I agree, and I am as guilty of procrastination. However, the author is not really procrastinating—he gets paid for this. Me, I do in fact procrastinate on setting up a Minecraft server infra in the cloud. Maybe that’s precisely why the solution to this problem strikes me as inadequate:
> So, the Minecraft server should work reliably and, if it goes down, I should know well before they do
How are metrics helpful? There is so much fun that could be had in setting up an actually resilient system instead.
Why worry over metrics and alerts when you could orchestrate an infrastructure that grants you the superpower of being able to spin up a server with a copy of the world on a whim instead (or even a system that auto-starts one whenever there is demand)?
You are somehow very negative about this piece and are not understanding that your definition of fun is not universal.
As you said "There is so much fun that could be had in setting up an actually resilient system instead.", maybe the author has more fun setting up alerts and metrics instead of a resilient system like you do?
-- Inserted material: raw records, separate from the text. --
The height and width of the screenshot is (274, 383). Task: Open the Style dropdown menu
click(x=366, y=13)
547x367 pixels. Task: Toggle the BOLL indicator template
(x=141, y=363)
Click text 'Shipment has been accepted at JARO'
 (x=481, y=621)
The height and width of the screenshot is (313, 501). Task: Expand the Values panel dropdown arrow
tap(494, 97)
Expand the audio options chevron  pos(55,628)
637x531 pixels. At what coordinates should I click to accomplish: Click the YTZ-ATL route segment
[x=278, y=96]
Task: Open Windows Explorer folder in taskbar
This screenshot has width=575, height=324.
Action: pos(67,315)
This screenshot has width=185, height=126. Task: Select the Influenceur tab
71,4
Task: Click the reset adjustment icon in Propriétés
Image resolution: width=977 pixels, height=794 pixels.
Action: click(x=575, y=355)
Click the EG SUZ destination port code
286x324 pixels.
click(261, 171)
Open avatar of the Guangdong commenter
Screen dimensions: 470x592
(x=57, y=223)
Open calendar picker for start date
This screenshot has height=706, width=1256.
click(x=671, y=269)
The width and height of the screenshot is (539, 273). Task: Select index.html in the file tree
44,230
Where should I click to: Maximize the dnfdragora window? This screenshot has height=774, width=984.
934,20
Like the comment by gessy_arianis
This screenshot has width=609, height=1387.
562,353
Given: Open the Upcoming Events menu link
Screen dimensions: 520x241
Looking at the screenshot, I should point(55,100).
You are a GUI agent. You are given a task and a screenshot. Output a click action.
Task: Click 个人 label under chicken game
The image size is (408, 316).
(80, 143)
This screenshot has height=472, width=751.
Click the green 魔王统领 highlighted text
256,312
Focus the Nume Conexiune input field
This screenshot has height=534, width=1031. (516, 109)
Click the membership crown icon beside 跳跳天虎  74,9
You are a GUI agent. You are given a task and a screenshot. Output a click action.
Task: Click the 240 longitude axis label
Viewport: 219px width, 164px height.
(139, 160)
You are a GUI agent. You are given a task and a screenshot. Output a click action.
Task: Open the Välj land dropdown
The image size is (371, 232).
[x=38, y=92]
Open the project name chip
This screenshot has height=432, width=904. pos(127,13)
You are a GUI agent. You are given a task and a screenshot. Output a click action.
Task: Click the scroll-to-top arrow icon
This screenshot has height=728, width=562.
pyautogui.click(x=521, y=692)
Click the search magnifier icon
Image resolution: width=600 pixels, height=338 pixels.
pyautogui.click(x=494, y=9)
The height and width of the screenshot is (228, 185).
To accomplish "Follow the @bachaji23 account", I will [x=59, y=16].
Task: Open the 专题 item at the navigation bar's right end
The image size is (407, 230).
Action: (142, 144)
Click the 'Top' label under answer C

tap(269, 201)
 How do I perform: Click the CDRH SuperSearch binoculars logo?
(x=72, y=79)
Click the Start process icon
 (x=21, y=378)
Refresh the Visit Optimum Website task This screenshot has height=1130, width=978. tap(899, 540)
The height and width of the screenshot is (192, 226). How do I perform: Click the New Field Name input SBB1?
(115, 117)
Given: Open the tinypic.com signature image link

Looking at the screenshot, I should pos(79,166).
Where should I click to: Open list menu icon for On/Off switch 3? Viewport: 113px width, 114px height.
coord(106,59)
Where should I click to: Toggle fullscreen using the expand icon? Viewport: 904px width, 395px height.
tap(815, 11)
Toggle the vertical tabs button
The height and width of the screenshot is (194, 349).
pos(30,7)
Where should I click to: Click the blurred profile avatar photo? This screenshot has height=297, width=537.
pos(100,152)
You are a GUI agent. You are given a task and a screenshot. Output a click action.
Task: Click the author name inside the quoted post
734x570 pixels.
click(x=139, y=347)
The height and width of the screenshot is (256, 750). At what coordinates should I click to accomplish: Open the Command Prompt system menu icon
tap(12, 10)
The truth is that in most real-world scenarios getting alerts, metrics is much more important than building a fully resilient system (Expensive, maybe overengieering for early stage etc.).
> However, the author is not really procrastinating—he gets paid for this.
As the first sentence in the blog post says "One of the secret pleasures of life is to be paid for things you would do for free.", which I can very much understand as I often work or play with things I could use at work in my free time.
> How are metrics helpful? There is so much fun that could be had in setting up an actually resilient system instead.
Metrics are the means to an end of alerting. And with alerting, I mean getting pinged on my phone when something important breaks. Like, you know, the server going down.
> Why worry over metrics and alerts when you could orchestrate an infrastructure that grants you the superpower of being able to spin up a server with a copy of the world on a whim instead (or even a system that auto-starts one whenever there is demand)?
As somebody who has run cloud and enterprise software for almost two decades now, I can be that needs monitoring too. The more moving parts there are, the more things go wrong. The more things go wrong, and the more you care they get fixed, the more monitoring you need :-)
I believe you! Just due to your affiliation I wanted to highlight to any newbie SREs in the audience that perhaps there is a better way. I still think my approach is better, but we can do things differently.
Indeed if there were “official” container images out there, I might have instead run the server on Google Cloud Run or AWS AppRunner, without having to take care of the Linux underneath. Or an Amazon ECS task. I don’t have a Kubernetes cluster, but I will at some point make a version of this blog to run it on K8s :-)